Le sujet n’a pas grand chose à voir avec cette histoire d’adultère qui finit mal ; ici il s’agit de deux frères qui vont être confrontés à un problème moral, pour de l’argent, tout doucement, tout bêtement, tout simplement.
Et pourtant, ces deux frères font écho à Chris (Jonathan Rhys Meyers) : là où lui n’avait aucun scrupule, aucune hésitation, aucun problème à prévoir simplement une action efficace et irréversible, les doutes, les égarements et les imprévus que vont rencontrer Terry et Ian trouvent une résonance toute particulière. Va-t-il en être de même pour eux que pour Chris ? L’atroce impunité, l’amertume éternelle ? Les personnages étant, contrairement à Chris, profondément attachants l’un et l’autre, c’est un tout autre point de vue que choisit Woody Allen.

Sa mise en scène est aussi simple et légère que le sujet est chargé. On pourrait imaginer ce que, sur une histoire pareille, une réalisateur épris de virtuosité et de grandiloquence aurait pu faire. Personnellement je me réjouis de cette discrétion, car il suffit d’un élégant mouvement de caméra, de l’abri ridicule que fournit un arbre sous une pluie torrentielle, du nom énigmatique d’un bateau, du regard d’un personnage qui empoisonne une bière, l’étincelle de ce regard qui fait que l’on sait ce qui va suivre… Il suffit de ces détails pour faire naître des milliers de choses.
Là où Woody Allen choisissait délibérément un personnage profondément antipathique, il choisit ici de nous faire aimer ces deux frères, de nous y faire nous reconnaître. Il est d’ailleurs incroyable de voir à quel point le film met du temps à démarrer ; je ne sais combien de minutes se passent sans qu’il y ait de noeud, d’intrigue, de péripétie ; la tension naît alors de cette absence-même, et du mauvais augure que sous-entend le prénom féminin du titre… Comme dans la tragédie antique, on sait que le malheur va arriver, et on l’attend, on guette les signes, on veut le prévoir.

De Cassandre, on ne verra pas la trace au sein du film, à part dans un drapé blanc, peut-être, ou dans une discussion sur les tragédies grecques.

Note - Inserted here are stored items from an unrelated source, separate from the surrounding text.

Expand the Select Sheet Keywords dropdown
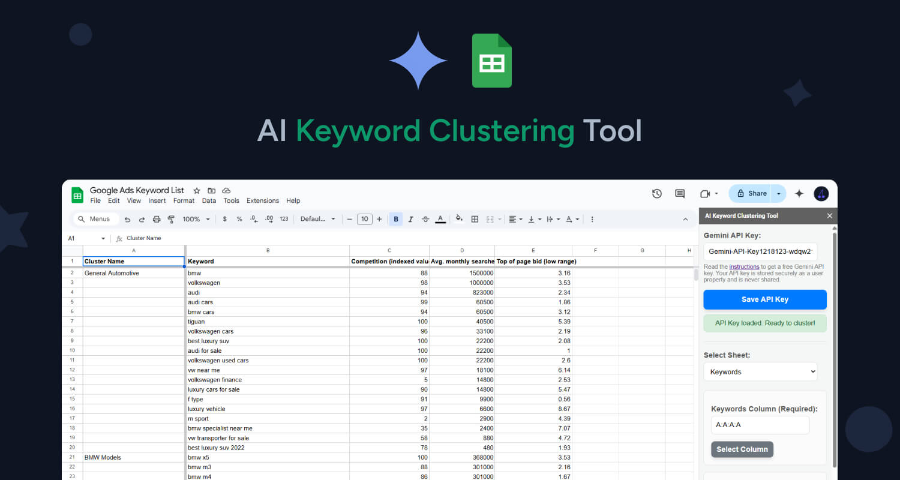The image size is (900, 480). click(x=760, y=372)
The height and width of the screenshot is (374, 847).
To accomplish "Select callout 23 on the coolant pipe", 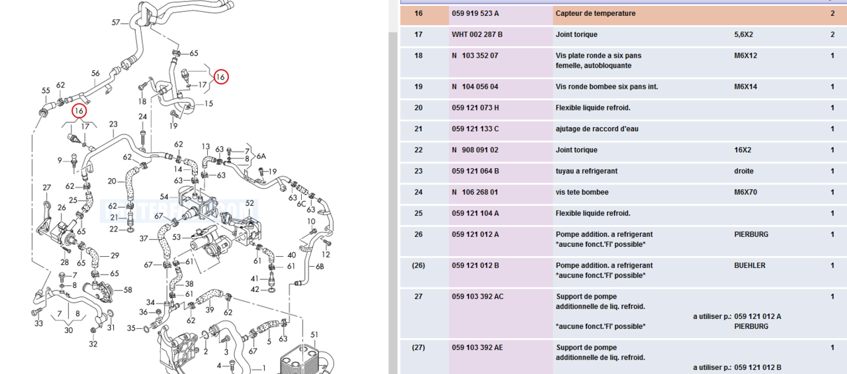I will coord(113,124).
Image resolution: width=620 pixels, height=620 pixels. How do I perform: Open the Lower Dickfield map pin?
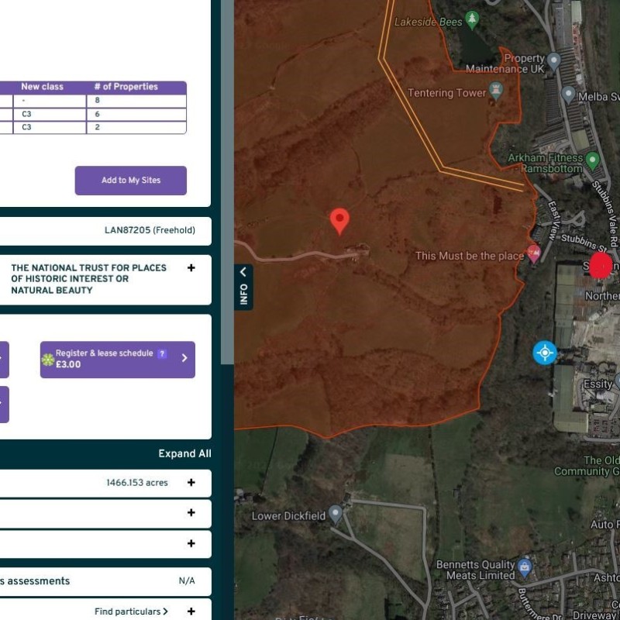[x=336, y=514]
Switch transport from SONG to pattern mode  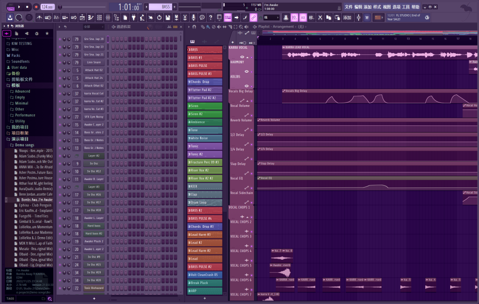[10, 4]
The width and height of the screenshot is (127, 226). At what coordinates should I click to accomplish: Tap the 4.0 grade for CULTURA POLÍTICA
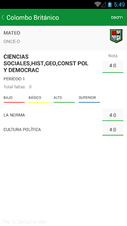point(113,130)
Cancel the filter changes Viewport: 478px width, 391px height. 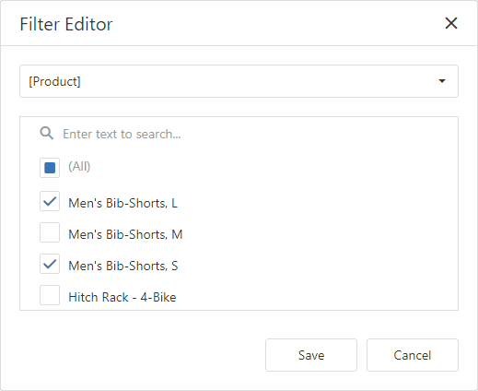click(x=413, y=355)
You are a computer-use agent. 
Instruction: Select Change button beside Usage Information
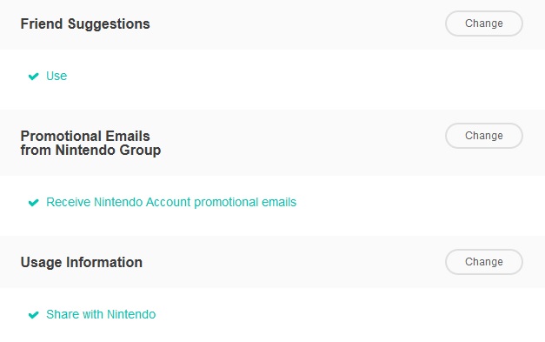484,262
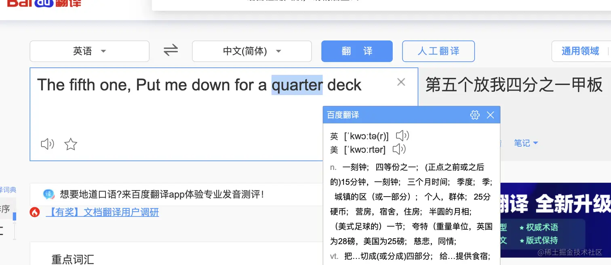The image size is (611, 265).
Task: Star the current translation as favorite
Action: coord(70,144)
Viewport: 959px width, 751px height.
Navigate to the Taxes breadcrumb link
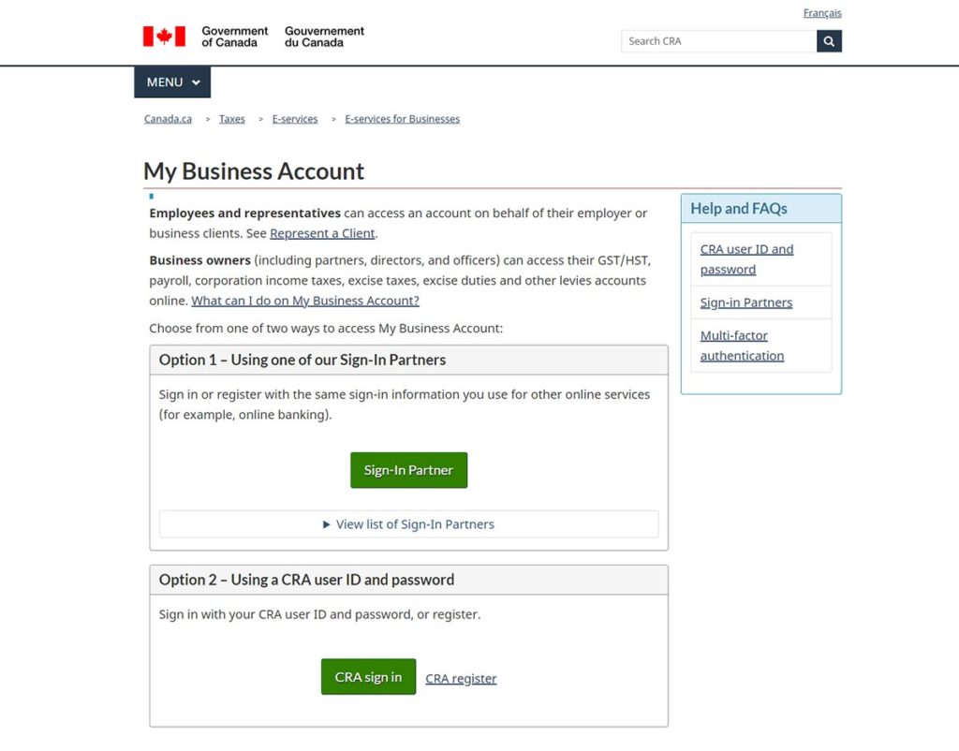[231, 119]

Médée est évoquée, la pire des meurtrières, celle qui commet le pire crime : celui de ses propres enfants ; en effet quel pire crime que celui qui intervient dans les liens du sang ? Clytemnestre aussi est citée, personnage vanté comme le plus beau, et qui est justement celle qui tua Cassandre, en même temps que son Agamemnon de mari.

Tout se fait ainsi, par légère référence, par effleurement, sans violence, sans heurt, sans scène-choc. La rencontre de Terry et Ian avec Martin Burns, ironie tragique par excellence, en est une illustration parfaite. Au lieu de paraître invraisemblable et truquée, cette rencontre, par la simplicité de ce qui a précédé, nous apparaît comme authentique, et d’autant plus insupportable.

La simplicité se retrouve aussi dans le jeu des acteurs,avec en tête Ewan McGregor, excellent comme souvent, et Colin Farrell, surprenant dans un rôle plus fragile que d’habitude, jeune homme étonnament pur, profondément blessé,  et dont l’équilibre constitue la colonne vertébrale du film.

Le Rêve de Cassandre est une réelle tragédie, à l’époque où ça n’existe plus parce qu’on n’y croirait plus ; on est loin des règles antiques, des masques et des cothurnes, des personnages mythologiques que le public ne connaît plus, mais l’essence, la pitié et la terreur y sont bel et bien.